#99: PARAM cards in Nastran

1) K6ROT specifies the stiffness to be added to the normal rotation for CQUAD4 and CTRIA3 elements. This is an alternate method to suppress the grid point singularities and is intended primarily for geometric nonlinear analysis. A value between 1.0 and 100.0 is recommended to suppress singularities. A large value may be required in nonlinear and eigenvalue analyses. This parameter is ignored for CQUADR, CTRIAR, CQUAD8, and CTRIA6 elements. K6ROT is forced to 0 when only membrane elements exist.

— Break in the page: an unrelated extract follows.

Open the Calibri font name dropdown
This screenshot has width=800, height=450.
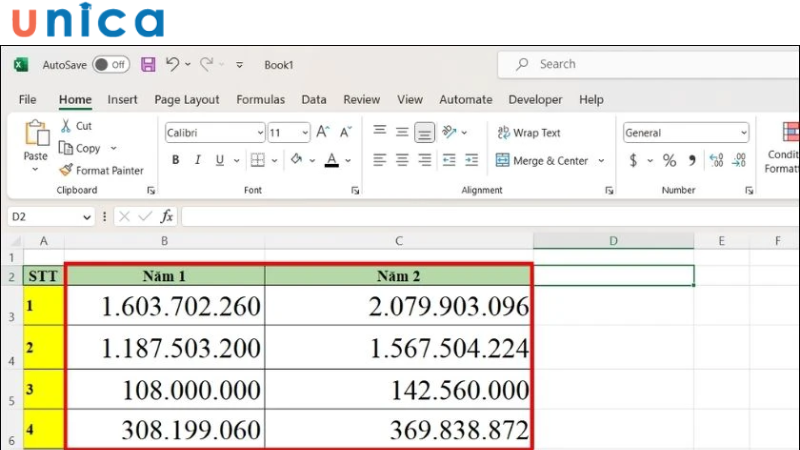[x=260, y=133]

In linear solutions, the default for K6ROT is zero; that is no fictitious drilling stiffness is added. But if K6ROT > 0.0 in linear (or nonlinear) analysis, then a small stiffness is added to the normal rotation for the CQUAD4 and CTRIA3 elements. Although intended primarily for geometric nonlinear analysis, this is an alternate way to suppress grid point singularities in linear analysis and can be useful if two adjacent plates are slightly non-coplanar. In this case, each of the adjacent plates offers a small, but significant stiffness to the other in the drilling freedom, and this small stiffness may be large enough for AUTOSPC to ignore it, but may be small enough to result in numerical ill-conditioning. This situation can always be remedied by remeshing so that the adjacent stiffness goes either lower, to be trapped by AUTOSPC (in which case it may be a potential over-constraint), or goes higher to remove the ill-conditioning; a value of 1.0 for K6ROT can be used to alleviate this problem.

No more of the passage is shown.